In April 2003, over twenty search warrants were simultaneously executed, resulting in the seizure of dozens of computers and file servers, including what the United States government reported as "the largest warez site ever seized in the United States to date."

==Cases==

=== U.S. v. Myers et al. (D. Conn.) ===
Travis Myers, 29, of Yakima, Washington; Terry Katz, 26, of Yorktown Heights, New York; Walter Kapechuk, 55, of Schenectady, New York; and Warren Willsey, 53, of East Berne, New York, all waived indictment and pleaded guilty to charges of Conspiracy to Commit Criminal Copyright Infringement on October 2, 2003. These were the first convictions stemming from the operation. Myers admitted to being a courier and a member of several leading warez groups, including "DrinkOrDie." Katz admitted to being a site operator. Kapechuk admitted to running a site at SUNY Albany. Willsey admitted to assisting Kapechuk. All but Willsey faced maximum sentences of five years. Willsey faced a maximum sentence of one year.

=== U.S. v. Singh (D. Conn.) ===
Manpreet Singh, 22, of Middleburg Heights, Ohio, pleaded guilty to the charge of conspiracy to commit criminal copyright infringement on February 20, 2004. He admitted to being a courier for the groups "We Love Warez" ("WLW") and "pHASE." The maximum sentence is five years in prison. He was scheduled to be sentenced in May, 2004.

=== U.S. v. Perello (E.D. Tex.) ===
Pleaded guilty to a single count of conspiracy to commit criminal copyright infringement on November 21, 2005.

=== U.S. v. Pine (D. Conn.) ===
Pleaded guilty to a single count of conspiracy to commit criminal copyright infringement on November 22, 2005.

=== U.S. v. Brink (D. Me.) ===
Kurt M. Brink, 25, of Portland, Maine, pleaded guilty on September 8, 2005 to conspiring to commit criminal copyright infringement. Sentenced to three years of probation, ordered to perform 300 hours of community service, and to pay a fine in the amount of $6,000 on December 12, 2005.

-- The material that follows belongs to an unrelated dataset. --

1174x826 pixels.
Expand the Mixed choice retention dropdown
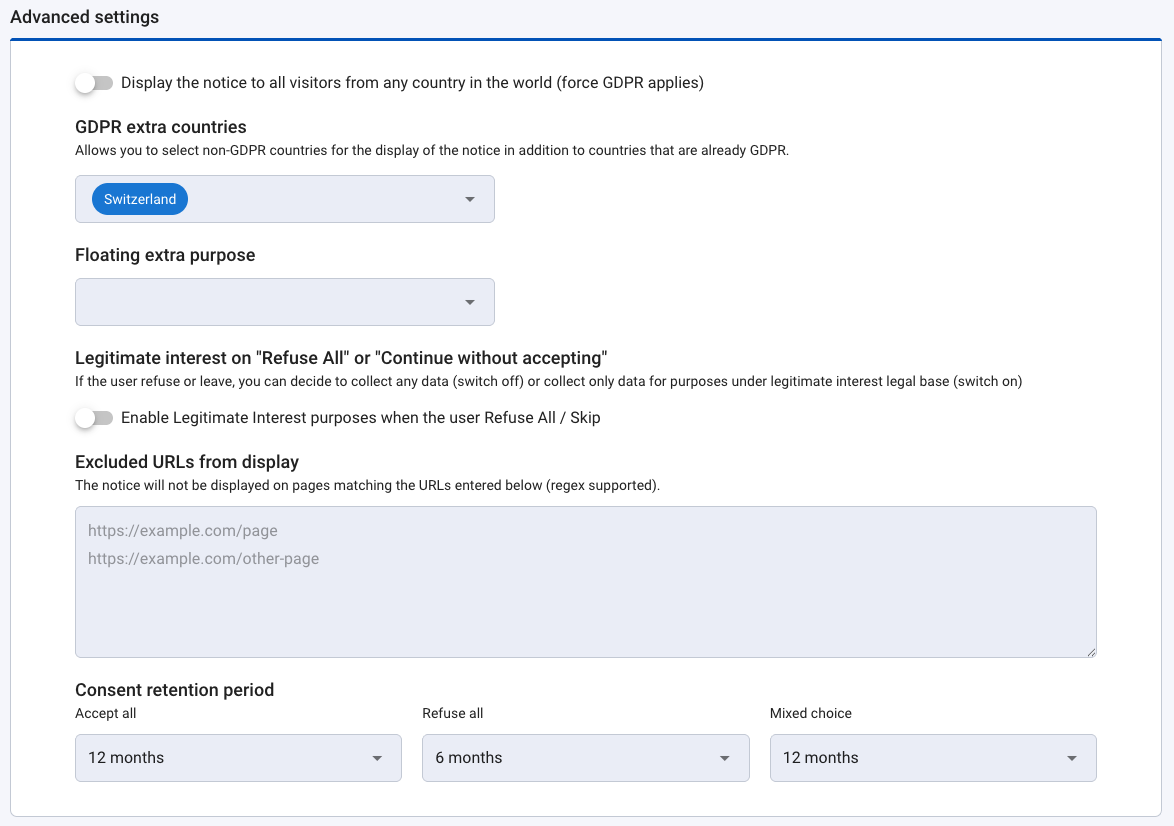[x=920, y=758]
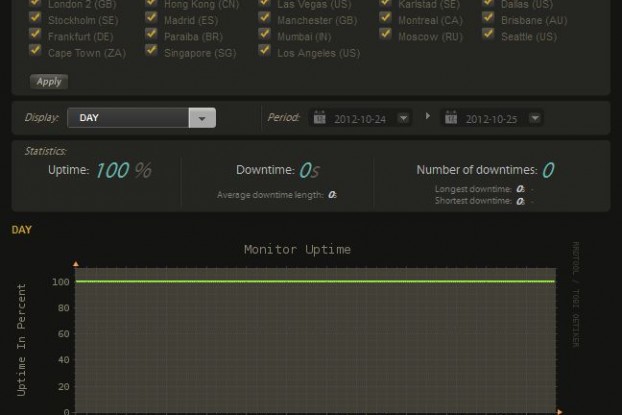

=== U.S. v. Carter (N.D. Cal.) ===
Pleaded guilty to a single count of conspiracy to commit criminal copyright infringement on December 12, 2005.

=== U.S. v. Szoke (D. Conn.) ===
Carole Szoke, 62, of Nazareth, Pennsylvania, pleaded guilty on September 27, 2005. Sentenced to three years of probation, ordered to perform 312 hours of community service, and to pay a fine in the amount of $2,000 on December 22, 2005.